Of course, much of the time, calming your nerves is easy said than done. Preparing well for the exam is certain to make you feel a little more chilled out about the whole thing. You may also want to use some breathing exercises as well to help relax your body and mind. Plus, you can also take some herbal remedies, such as St. John’s Wort or Kalms. These things will help you to unwind when you need it the most.
This may come as a shock… Your body language says way more than you ever could. Most people never consider what they are saying to people with the way that they sit and hold themselves. You want to appear as confident as possible (without being cocky!) at your interview. As we’ve already mentioned, no one wants to hire someone who is, frankly, a bag of nerves. It’s just not ideal.
So, what should you do? Well, you need to make sure that you hold your body in a confident and, importantly, open way. You need to essentially ‘command the space’ so that the interviewer sees you as a viable candidate for the job. There are endless techniques and methods that you may wish to use. Reading up on them ahead of time could make all the difference.
When was the last time you updated your skills? We don’t just mean on your CV. We mean IRL. The working world changes all the time, and so staying ahead of the game when it comes to working skills is essential. Of course, many people avoid training and the like because it’s expensive. It doesn’t have to be. There are places online where you can gain access to free sessions and even qualifications.

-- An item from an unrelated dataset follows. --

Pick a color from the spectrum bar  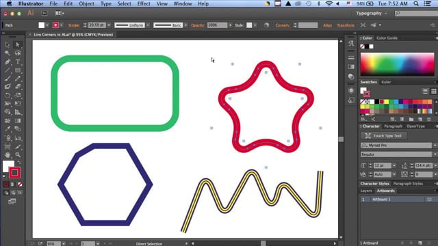click(x=397, y=64)
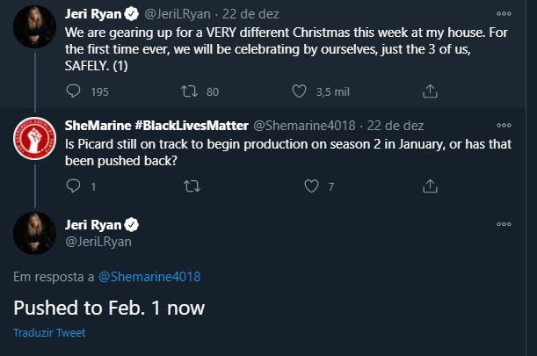Open more options on Jeri Ryan's first tweet
Viewport: 537px width, 356px height.
click(x=504, y=15)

If you’re struggling to gain a role at the moment, it may well be worth taking the time to get some skills that will help you along the way. Sure, this will take some extra dedication and time on your part but it may well be worth it in the end.
Check out: Free Online Courses
If there’s one thing worse than not having the right skills it has to be lying and saying that you do. You might think that answering ‘yes’ to everything is the way forward, but it’s not. Sure, it might get you through the first stages of the interview, but you will soon get found out. For example, when the interviewer asks you to backup your claim that you can fly a plane, you will fall short (unless you’re a real life pilot). If you don’t have the skills in question, don’t pretend you do. It’s that simple.
Finally, here’s the cold, hard truth. Sometimes, you just won’t be the right fit for a particular role. It happens. It’s not nice, but it happens. Aiming high is always a great idea, but you need to accept that you’re not going to get offered every single job you apply for. It’s, sadly, not how life works.
Still, you need to use setbacks to your advantage. The next time you get a big fat ‘no’, ask yourself why you didn’t get the job. You can likely learn from the experience in more ways than one. Whether you need to sharpen your skills or just get more experience, there will be many ways you can improve from here. Good luck.